*** SUPPLIED RECORDS ***

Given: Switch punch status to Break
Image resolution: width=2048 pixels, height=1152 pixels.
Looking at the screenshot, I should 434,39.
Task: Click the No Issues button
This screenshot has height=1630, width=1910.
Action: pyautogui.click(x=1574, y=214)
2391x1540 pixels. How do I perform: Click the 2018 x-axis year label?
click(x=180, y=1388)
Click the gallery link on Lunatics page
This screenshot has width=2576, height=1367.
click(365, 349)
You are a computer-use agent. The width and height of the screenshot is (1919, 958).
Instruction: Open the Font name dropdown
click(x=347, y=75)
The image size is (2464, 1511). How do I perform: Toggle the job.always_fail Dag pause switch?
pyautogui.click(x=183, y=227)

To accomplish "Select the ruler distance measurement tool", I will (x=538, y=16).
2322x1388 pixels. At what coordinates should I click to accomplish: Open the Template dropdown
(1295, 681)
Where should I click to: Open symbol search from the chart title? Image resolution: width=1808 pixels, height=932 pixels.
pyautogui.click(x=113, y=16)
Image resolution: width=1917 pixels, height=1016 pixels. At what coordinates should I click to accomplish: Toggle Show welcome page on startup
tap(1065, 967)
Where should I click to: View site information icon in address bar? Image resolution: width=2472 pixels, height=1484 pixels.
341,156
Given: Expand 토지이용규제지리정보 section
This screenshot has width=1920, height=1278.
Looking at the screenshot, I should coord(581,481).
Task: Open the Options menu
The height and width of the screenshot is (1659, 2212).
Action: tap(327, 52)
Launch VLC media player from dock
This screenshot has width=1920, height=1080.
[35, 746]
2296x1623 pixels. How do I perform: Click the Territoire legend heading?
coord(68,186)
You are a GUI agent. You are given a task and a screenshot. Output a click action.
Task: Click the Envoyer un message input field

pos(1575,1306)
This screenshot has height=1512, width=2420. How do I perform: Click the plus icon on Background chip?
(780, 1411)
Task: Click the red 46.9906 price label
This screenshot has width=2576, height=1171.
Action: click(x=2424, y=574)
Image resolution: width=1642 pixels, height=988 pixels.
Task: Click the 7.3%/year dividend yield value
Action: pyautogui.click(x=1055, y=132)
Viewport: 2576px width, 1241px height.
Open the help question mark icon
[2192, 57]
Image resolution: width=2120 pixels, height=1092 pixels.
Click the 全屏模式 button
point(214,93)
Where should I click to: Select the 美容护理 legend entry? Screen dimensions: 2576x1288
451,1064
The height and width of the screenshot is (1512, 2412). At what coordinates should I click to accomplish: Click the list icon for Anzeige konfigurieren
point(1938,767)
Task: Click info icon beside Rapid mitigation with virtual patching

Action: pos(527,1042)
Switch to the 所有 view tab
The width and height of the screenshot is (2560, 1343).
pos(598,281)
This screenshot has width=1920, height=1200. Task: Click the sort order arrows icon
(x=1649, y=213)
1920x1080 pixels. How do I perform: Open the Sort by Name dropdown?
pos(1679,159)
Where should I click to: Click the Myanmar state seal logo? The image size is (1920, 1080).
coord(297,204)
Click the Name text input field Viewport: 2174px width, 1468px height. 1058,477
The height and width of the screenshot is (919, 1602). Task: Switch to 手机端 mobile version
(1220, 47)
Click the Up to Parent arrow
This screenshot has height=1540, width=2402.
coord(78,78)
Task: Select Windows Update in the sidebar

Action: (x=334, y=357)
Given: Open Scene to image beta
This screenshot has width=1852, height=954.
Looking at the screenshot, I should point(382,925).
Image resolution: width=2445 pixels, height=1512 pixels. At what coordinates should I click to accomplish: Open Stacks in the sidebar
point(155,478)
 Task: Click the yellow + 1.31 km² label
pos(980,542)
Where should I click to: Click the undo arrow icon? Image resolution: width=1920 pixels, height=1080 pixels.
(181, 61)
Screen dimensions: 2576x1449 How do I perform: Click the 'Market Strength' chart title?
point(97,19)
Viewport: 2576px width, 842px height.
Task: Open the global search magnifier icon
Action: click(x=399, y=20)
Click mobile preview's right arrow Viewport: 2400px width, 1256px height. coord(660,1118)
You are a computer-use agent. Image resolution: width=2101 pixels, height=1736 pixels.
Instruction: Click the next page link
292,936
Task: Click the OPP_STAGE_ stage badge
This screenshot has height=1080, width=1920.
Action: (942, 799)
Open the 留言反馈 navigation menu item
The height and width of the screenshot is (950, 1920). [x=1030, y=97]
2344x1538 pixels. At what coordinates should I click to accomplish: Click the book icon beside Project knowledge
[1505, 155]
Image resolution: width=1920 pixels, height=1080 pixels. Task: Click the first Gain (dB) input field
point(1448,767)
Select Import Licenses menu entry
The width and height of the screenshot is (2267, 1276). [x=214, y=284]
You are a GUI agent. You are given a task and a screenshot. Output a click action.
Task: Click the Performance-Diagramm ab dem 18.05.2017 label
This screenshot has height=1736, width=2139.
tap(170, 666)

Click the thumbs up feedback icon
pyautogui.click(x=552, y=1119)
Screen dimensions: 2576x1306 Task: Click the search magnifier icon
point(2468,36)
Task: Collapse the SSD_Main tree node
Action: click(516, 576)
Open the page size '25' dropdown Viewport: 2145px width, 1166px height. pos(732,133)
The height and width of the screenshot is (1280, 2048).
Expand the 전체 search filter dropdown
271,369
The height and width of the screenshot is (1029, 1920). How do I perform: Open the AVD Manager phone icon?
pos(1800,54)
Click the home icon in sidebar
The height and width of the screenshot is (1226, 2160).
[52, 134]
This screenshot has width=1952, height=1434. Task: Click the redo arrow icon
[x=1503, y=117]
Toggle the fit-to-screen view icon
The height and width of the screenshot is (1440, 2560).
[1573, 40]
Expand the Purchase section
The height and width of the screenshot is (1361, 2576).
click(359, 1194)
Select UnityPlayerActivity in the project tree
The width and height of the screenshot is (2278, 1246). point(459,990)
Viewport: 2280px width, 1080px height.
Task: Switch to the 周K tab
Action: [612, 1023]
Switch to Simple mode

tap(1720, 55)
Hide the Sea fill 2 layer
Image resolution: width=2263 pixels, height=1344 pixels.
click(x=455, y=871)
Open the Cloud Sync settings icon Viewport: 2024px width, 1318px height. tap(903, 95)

***

Each entry shown above should be transcribed exactly as written.

Given: Switch punch status to Break
Image resolution: width=2048 pixels, height=1152 pixels.
Looking at the screenshot, I should 434,39.
Task: Click the No Issues button
This screenshot has height=1630, width=1910.
Action: pyautogui.click(x=1574, y=214)
2391x1540 pixels. How do I perform: Click the 2018 x-axis year label?
click(x=180, y=1388)
Click the gallery link on Lunatics page
This screenshot has width=2576, height=1367.
click(365, 349)
You are a computer-use agent. The width and height of the screenshot is (1919, 958).
Instruction: Open the Font name dropdown
click(x=347, y=75)
The image size is (2464, 1511). How do I perform: Toggle the job.always_fail Dag pause switch?
pyautogui.click(x=183, y=227)

To accomplish "Select the ruler distance measurement tool", I will (x=538, y=16).
2322x1388 pixels. At what coordinates should I click to accomplish: Open the Template dropdown
(1295, 681)
Where should I click to: Open symbol search from the chart title? Image resolution: width=1808 pixels, height=932 pixels.
pyautogui.click(x=113, y=16)
Image resolution: width=1917 pixels, height=1016 pixels. At what coordinates should I click to accomplish: Toggle Show welcome page on startup
tap(1065, 967)
Where should I click to: View site information icon in address bar? Image resolution: width=2472 pixels, height=1484 pixels.
341,156
Given: Expand 토지이용규제지리정보 section
This screenshot has width=1920, height=1278.
Looking at the screenshot, I should coord(581,481).
Task: Open the Options menu
The height and width of the screenshot is (1659, 2212).
Action: tap(327, 52)
Launch VLC media player from dock
This screenshot has width=1920, height=1080.
[35, 746]
2296x1623 pixels. How do I perform: Click the Territoire legend heading?
coord(68,186)
You are a GUI agent. You are given a task and a screenshot. Output a click action.
Task: Click the Envoyer un message input field

pos(1575,1306)
This screenshot has height=1512, width=2420. How do I perform: Click the plus icon on Background chip?
(780, 1411)
Task: Click the red 46.9906 price label
This screenshot has width=2576, height=1171.
Action: click(x=2424, y=574)
Image resolution: width=1642 pixels, height=988 pixels.
Task: Click the 7.3%/year dividend yield value
Action: pyautogui.click(x=1055, y=132)
Viewport: 2576px width, 1241px height.
Open the help question mark icon
[2192, 57]
Image resolution: width=2120 pixels, height=1092 pixels.
Click the 全屏模式 button
point(214,93)
Where should I click to: Select the 美容护理 legend entry? Screen dimensions: 2576x1288
451,1064
The height and width of the screenshot is (1512, 2412). At what coordinates should I click to accomplish: Click the list icon for Anzeige konfigurieren
point(1938,767)
Task: Click info icon beside Rapid mitigation with virtual patching

Action: pos(527,1042)
Switch to the 所有 view tab
The width and height of the screenshot is (2560, 1343).
pos(598,281)
This screenshot has width=1920, height=1200. Task: Click the sort order arrows icon
(x=1649, y=213)
1920x1080 pixels. How do I perform: Open the Sort by Name dropdown?
pos(1679,159)
Where should I click to: Click the Myanmar state seal logo? The image size is (1920, 1080).
coord(297,204)
Click the Name text input field Viewport: 2174px width, 1468px height. 1058,477
The height and width of the screenshot is (919, 1602). Task: Switch to 手机端 mobile version
(1220, 47)
Click the Up to Parent arrow
This screenshot has height=1540, width=2402.
coord(78,78)
Task: Select Windows Update in the sidebar

Action: (x=334, y=357)
Given: Open Scene to image beta
This screenshot has width=1852, height=954.
Looking at the screenshot, I should point(382,925).
Image resolution: width=2445 pixels, height=1512 pixels. At what coordinates should I click to accomplish: Open Stacks in the sidebar
point(155,478)
 Task: Click the yellow + 1.31 km² label
pos(980,542)
Where should I click to: Click the undo arrow icon? Image resolution: width=1920 pixels, height=1080 pixels.
(181, 61)
Screen dimensions: 2576x1449 How do I perform: Click the 'Market Strength' chart title?
point(97,19)
Viewport: 2576px width, 842px height.
Task: Open the global search magnifier icon
Action: click(x=399, y=20)
Click mobile preview's right arrow Viewport: 2400px width, 1256px height. coord(660,1118)
You are a computer-use agent. Image resolution: width=2101 pixels, height=1736 pixels.
Instruction: Click the next page link
292,936
Task: Click the OPP_STAGE_ stage badge
This screenshot has height=1080, width=1920.
Action: (942, 799)
Open the 留言反馈 navigation menu item
The height and width of the screenshot is (950, 1920). [x=1030, y=97]
2344x1538 pixels. At what coordinates should I click to accomplish: Click the book icon beside Project knowledge
[1505, 155]
Image resolution: width=1920 pixels, height=1080 pixels. Task: Click the first Gain (dB) input field
point(1448,767)
Select Import Licenses menu entry
The width and height of the screenshot is (2267, 1276). [x=214, y=284]
You are a GUI agent. You are given a task and a screenshot. Output a click action.
Task: Click the Performance-Diagramm ab dem 18.05.2017 label
This screenshot has height=1736, width=2139.
tap(170, 666)

Click the thumbs up feedback icon
pyautogui.click(x=552, y=1119)
Screen dimensions: 2576x1306 Task: Click the search magnifier icon
point(2468,36)
Task: Collapse the SSD_Main tree node
Action: click(516, 576)
Open the page size '25' dropdown Viewport: 2145px width, 1166px height. pos(732,133)
The height and width of the screenshot is (1280, 2048).
Expand the 전체 search filter dropdown
271,369
The height and width of the screenshot is (1029, 1920). How do I perform: Open the AVD Manager phone icon?
pos(1800,54)
Click the home icon in sidebar
The height and width of the screenshot is (1226, 2160).
[52, 134]
This screenshot has width=1952, height=1434. Task: Click the redo arrow icon
[x=1503, y=117]
Toggle the fit-to-screen view icon
The height and width of the screenshot is (1440, 2560).
[1573, 40]
Expand the Purchase section
The height and width of the screenshot is (1361, 2576).
click(359, 1194)
Select UnityPlayerActivity in the project tree
The width and height of the screenshot is (2278, 1246). point(459,990)
Viewport: 2280px width, 1080px height.
Task: Switch to the 周K tab
Action: [612, 1023]
Switch to Simple mode

tap(1720, 55)
Hide the Sea fill 2 layer
Image resolution: width=2263 pixels, height=1344 pixels.
click(x=455, y=871)
Open the Cloud Sync settings icon Viewport: 2024px width, 1318px height. tap(903, 95)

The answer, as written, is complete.